YOUR ASSIGNMENT
Each line in the material below, starting at the one with "Instruction: Click the Man City club crest" and ending at the one with "Given: Open the", is to be reproduced exactly; no picture is to be copied.

SUPPLIED DATA
┄┄┄┄┄┄┄┄┄┄┄┄┄┄┄┄┄┄┄┄

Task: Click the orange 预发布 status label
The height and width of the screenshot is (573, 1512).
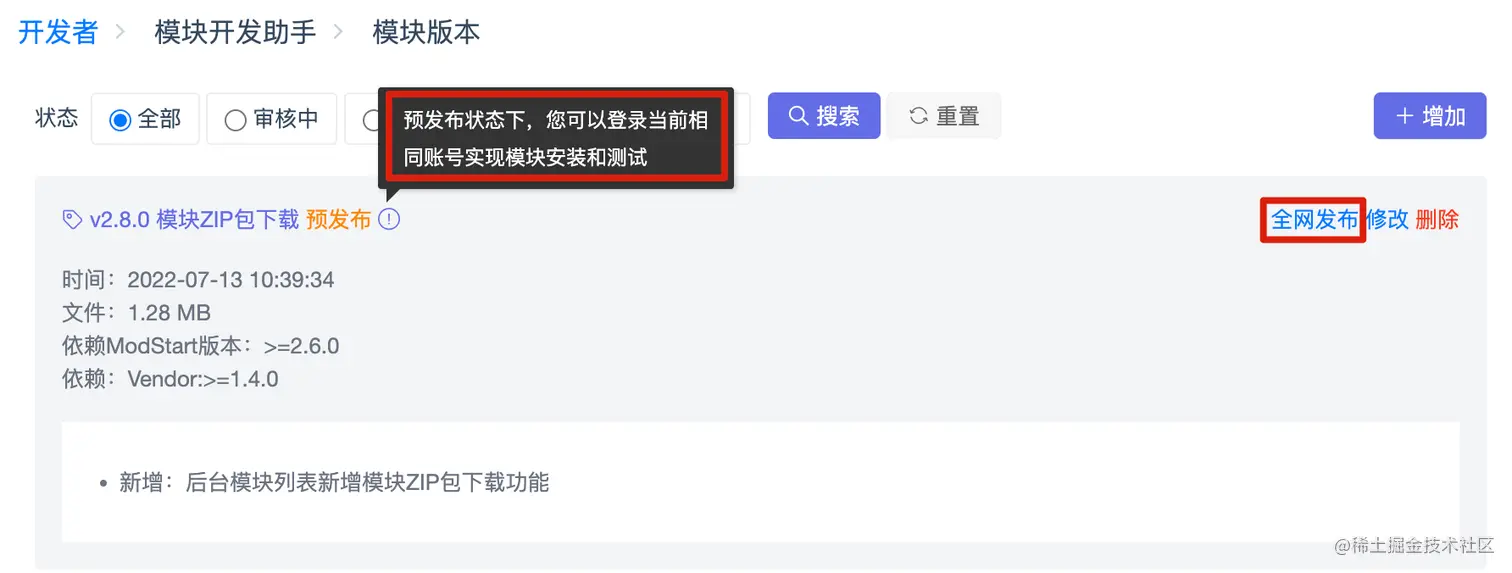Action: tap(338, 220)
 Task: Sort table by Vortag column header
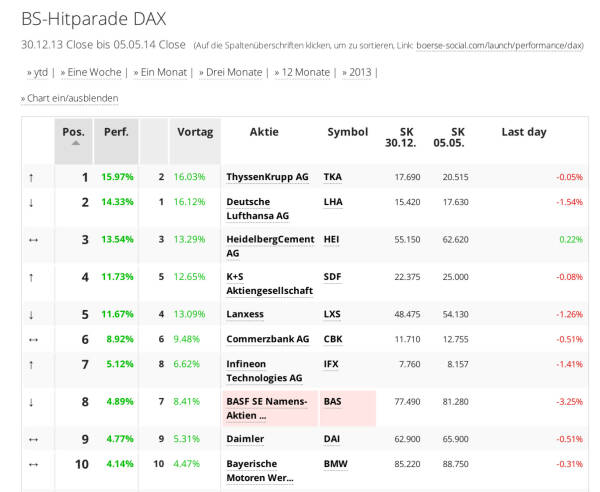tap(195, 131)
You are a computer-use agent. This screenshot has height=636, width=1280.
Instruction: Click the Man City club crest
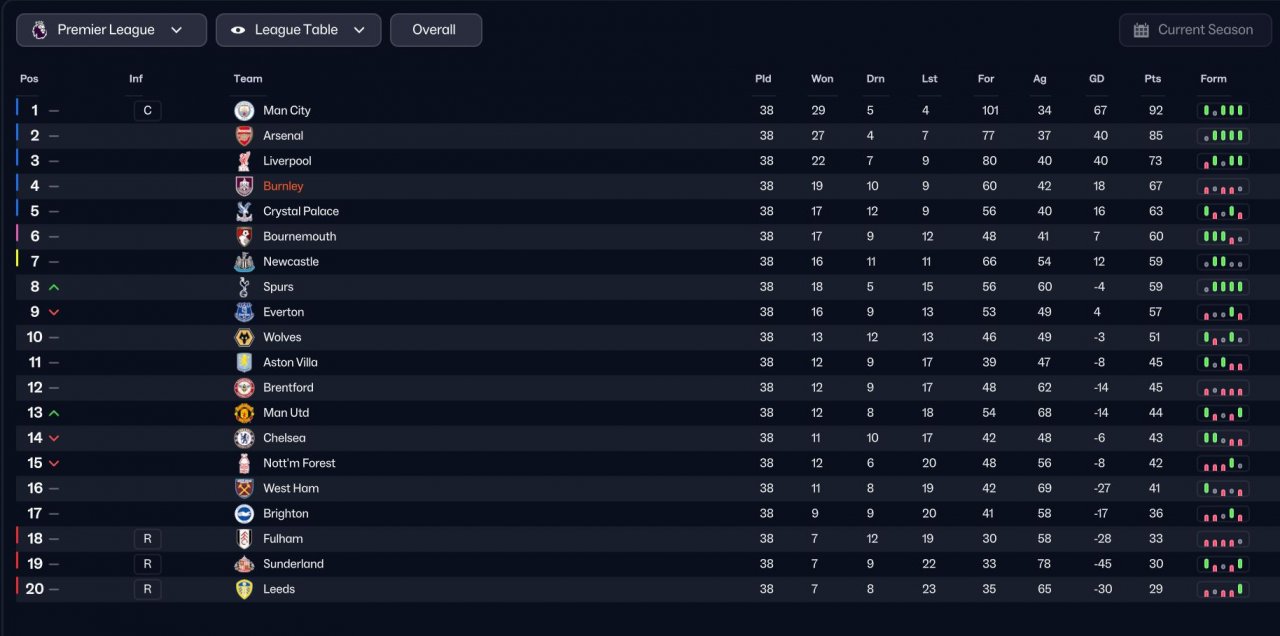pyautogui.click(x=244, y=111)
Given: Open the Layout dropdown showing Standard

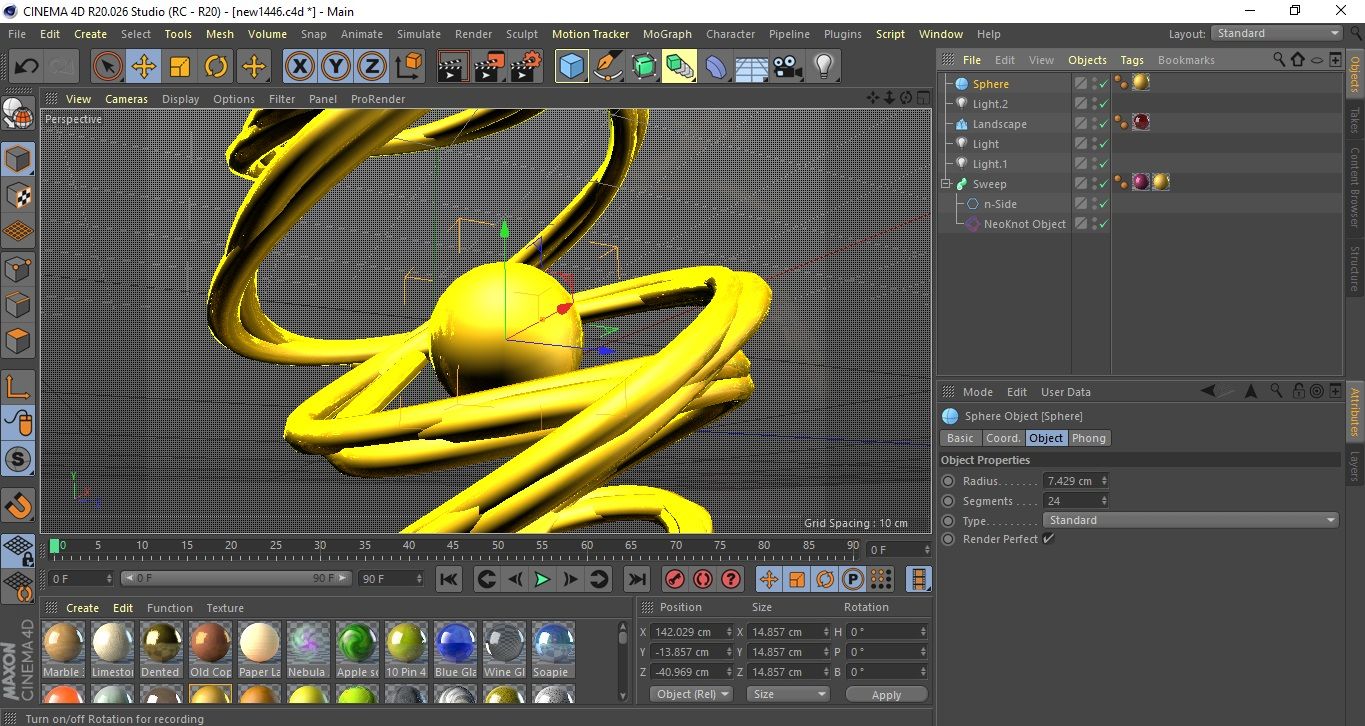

┄┄┄┄┄┄┄┄┄┄┄┄┄┄┄┄┄┄┄┄

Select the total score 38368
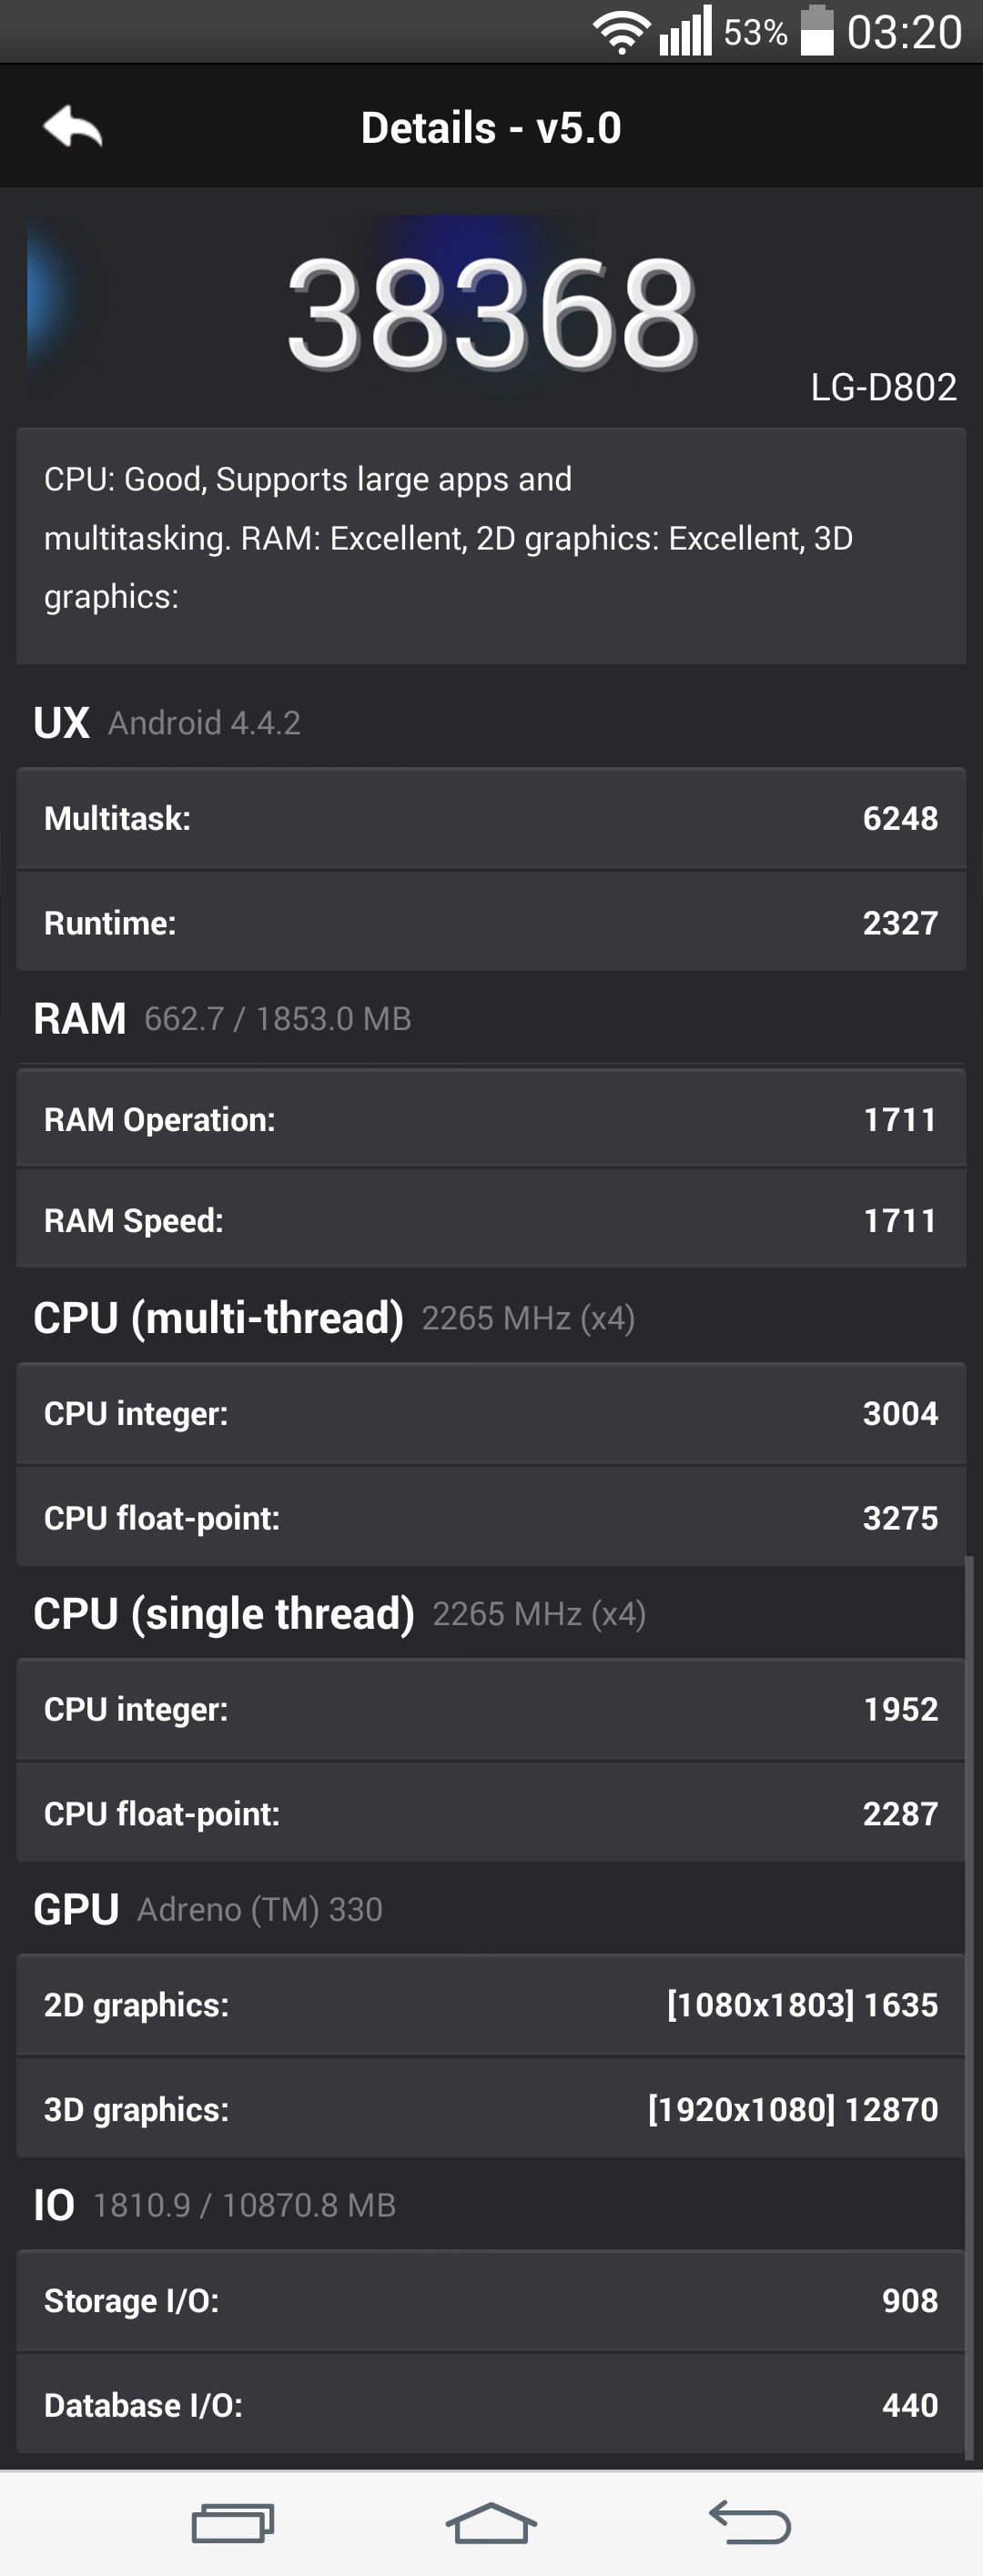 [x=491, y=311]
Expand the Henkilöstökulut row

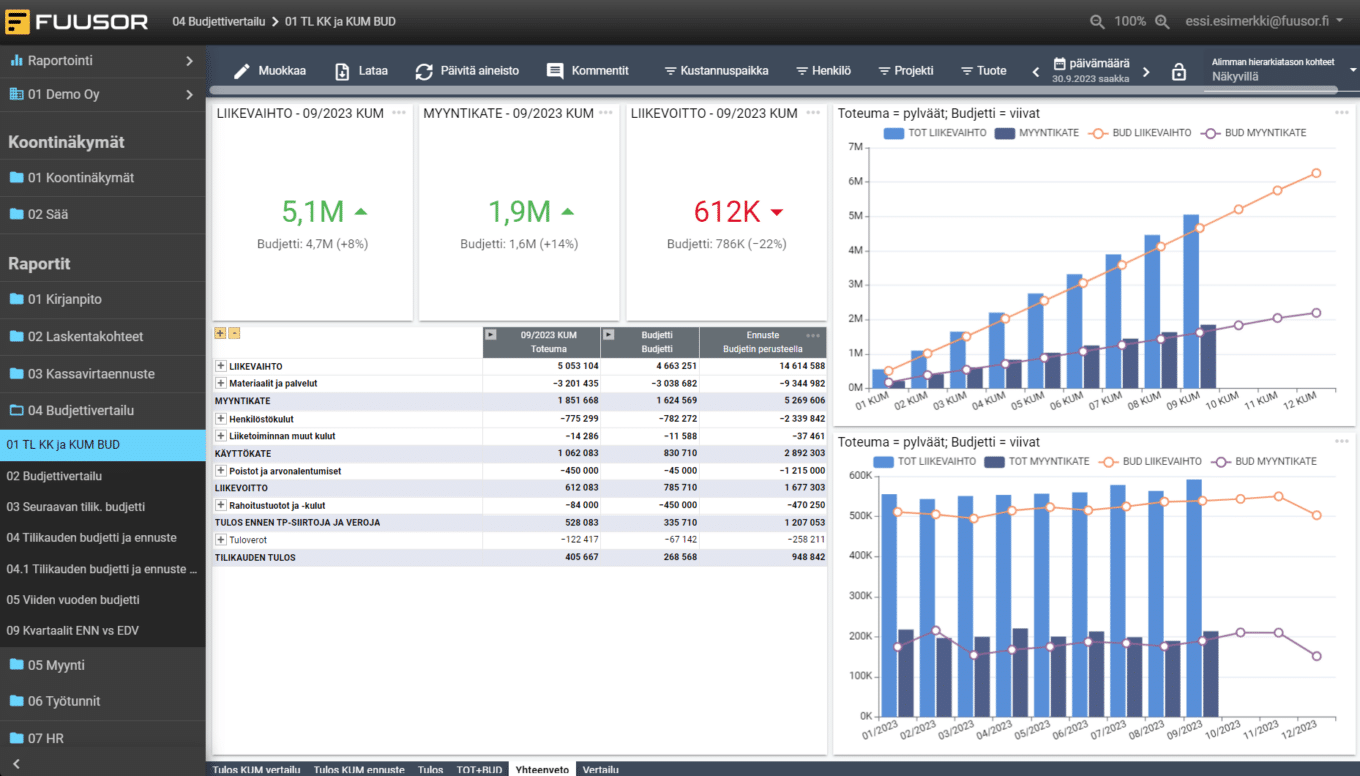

┄┄┄┄┄┄┄┄┄┄┄┄┄┄┄┄┄┄┄┄

SOLUTION TO THE EXERCISE
Instruction: Click the Man City club crest
pyautogui.click(x=244, y=111)
Given: Open the Layout dropdown showing Standard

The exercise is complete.